La Conquista Erótica de las Indias
El erotismo, el sexo, los tabúes y creencias se desarrollan en nuestra cultura enmarcados dentro de particulares periodos históricos. Sin civilización no puede existir el erotismo, y sin erotismo, energía sexual suprimida y alienada, no puede existir civilización. Junto a este panorama, en el siglo pasado Freud mostró al mundo la existencia, por encima delinstinto de vida, del instinto de muerte; ambos, Eros y el Tánatos habrán de coexistir en el hombre en un eterno enfrentamiento, sin decirnos al final, cuál de los dos ganará porque sus reinos son de igual poderío.
Muerte y Vida fueron hermanas durante el arribo del conquistador al impúber continente americano, aquellas tierras que se elevaron en el horizonte como el paraíso perdido y deseado, no tanto por su exótica belleza natural sino por el idilico sueño de que todo en él estaba permitido, incluso el instinto.
En La Conquista Erótica de las Indias, de Ricardo Herren, la historia cobra un matiz diferente, alejado del archiconocido estribillo educativo, caminos de mórbidas envestiduras donde el “colonizador”, esta vez no sólo de tierras sino de cuerpos, impone una nueva ley, un nuevo acto de una degenerada evolución donde la destrucción da paso a una nueva vida, al supuesto nuevo mundo.

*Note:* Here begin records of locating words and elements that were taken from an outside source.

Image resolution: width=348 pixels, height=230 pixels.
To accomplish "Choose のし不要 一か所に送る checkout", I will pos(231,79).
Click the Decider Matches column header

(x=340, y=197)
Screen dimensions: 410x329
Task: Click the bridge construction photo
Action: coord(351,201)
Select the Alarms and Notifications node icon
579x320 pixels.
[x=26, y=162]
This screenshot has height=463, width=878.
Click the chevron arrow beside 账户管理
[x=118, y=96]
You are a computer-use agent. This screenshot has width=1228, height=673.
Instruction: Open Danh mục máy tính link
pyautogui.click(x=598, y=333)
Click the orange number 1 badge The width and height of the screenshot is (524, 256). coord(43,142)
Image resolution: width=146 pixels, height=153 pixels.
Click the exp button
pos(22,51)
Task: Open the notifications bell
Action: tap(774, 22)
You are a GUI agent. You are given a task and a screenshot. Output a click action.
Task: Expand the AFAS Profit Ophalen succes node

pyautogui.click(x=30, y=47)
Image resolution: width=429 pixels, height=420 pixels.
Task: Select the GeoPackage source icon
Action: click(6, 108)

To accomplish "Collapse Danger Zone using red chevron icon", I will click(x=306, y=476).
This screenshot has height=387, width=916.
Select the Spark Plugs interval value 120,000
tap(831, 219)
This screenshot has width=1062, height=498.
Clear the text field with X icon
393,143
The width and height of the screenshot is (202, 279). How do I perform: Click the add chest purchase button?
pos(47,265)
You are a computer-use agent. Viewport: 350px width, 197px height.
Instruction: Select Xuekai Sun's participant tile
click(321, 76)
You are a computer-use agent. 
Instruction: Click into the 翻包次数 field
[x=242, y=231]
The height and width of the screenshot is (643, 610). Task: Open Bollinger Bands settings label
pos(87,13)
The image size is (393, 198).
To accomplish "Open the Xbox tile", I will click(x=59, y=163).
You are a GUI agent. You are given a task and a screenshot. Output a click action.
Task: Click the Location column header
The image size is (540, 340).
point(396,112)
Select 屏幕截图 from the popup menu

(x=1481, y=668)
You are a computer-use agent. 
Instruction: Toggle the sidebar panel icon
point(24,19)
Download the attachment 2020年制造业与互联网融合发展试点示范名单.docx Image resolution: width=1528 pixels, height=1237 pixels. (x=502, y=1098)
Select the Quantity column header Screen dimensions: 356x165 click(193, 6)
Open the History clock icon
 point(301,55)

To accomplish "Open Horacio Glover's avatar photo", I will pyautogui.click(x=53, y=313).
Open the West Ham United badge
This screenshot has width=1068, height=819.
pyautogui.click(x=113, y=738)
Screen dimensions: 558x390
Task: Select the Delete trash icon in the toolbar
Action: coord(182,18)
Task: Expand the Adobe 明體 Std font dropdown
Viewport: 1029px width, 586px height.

En las estepas, el león más fuerte muestra su poder desterrando o matando al antiguo jefe y asesinando a sus cachorros, aún así sin importar lo ocurrido, las leonas servirán al nuevo rey quien pronto se apoderará de sus vientres con una descendencia propia. Como leones los españoles llegaron a este lado de la América para adueñarse de cuánto quisieron y de igual forma dejar su semilla dentro de los cuerpos de las indias. El que logre apoderarse del instinto sexual y de la lujuria podrá dominar al ser humano. El sexo es poder. Eso sí, no vale preguntarse por el amor, ese es el mayor invento civilizador de la historia.
En La Conquista Erótica... no podemos juzgar ni la moralidad española ni la indígena, acá el concepto de moral queda desechado, así como los tabúes y los dogmas sexuales. Recuerden que esto era el paraíso y como en el paraíso bíblico aún el pecado no estaba inventado.
La conquista no enfrentó solamente a Eros y a Tánatos, sino a toda la fuerza de una civilización Apolónica contra el lujurioso y tentador mundo Dionisiaco de la América descubierta, sin considerar que ambos serían muerte e inicio de un mundo nuevo. Lo curioso es que al final, y contra la herida que en estos días cierta concepción política quiere abrir, como para sacarle las últimas gotas de sangre y rencor que lleva consigo tras de 500 años de aquel día, Latinoamérica es el crisol donde convergieron para bien o para mal, lo bueno y lo malo de ambas culturas. Total, el color, el sabor y la pasión de nuestra sangre nadie no los quita.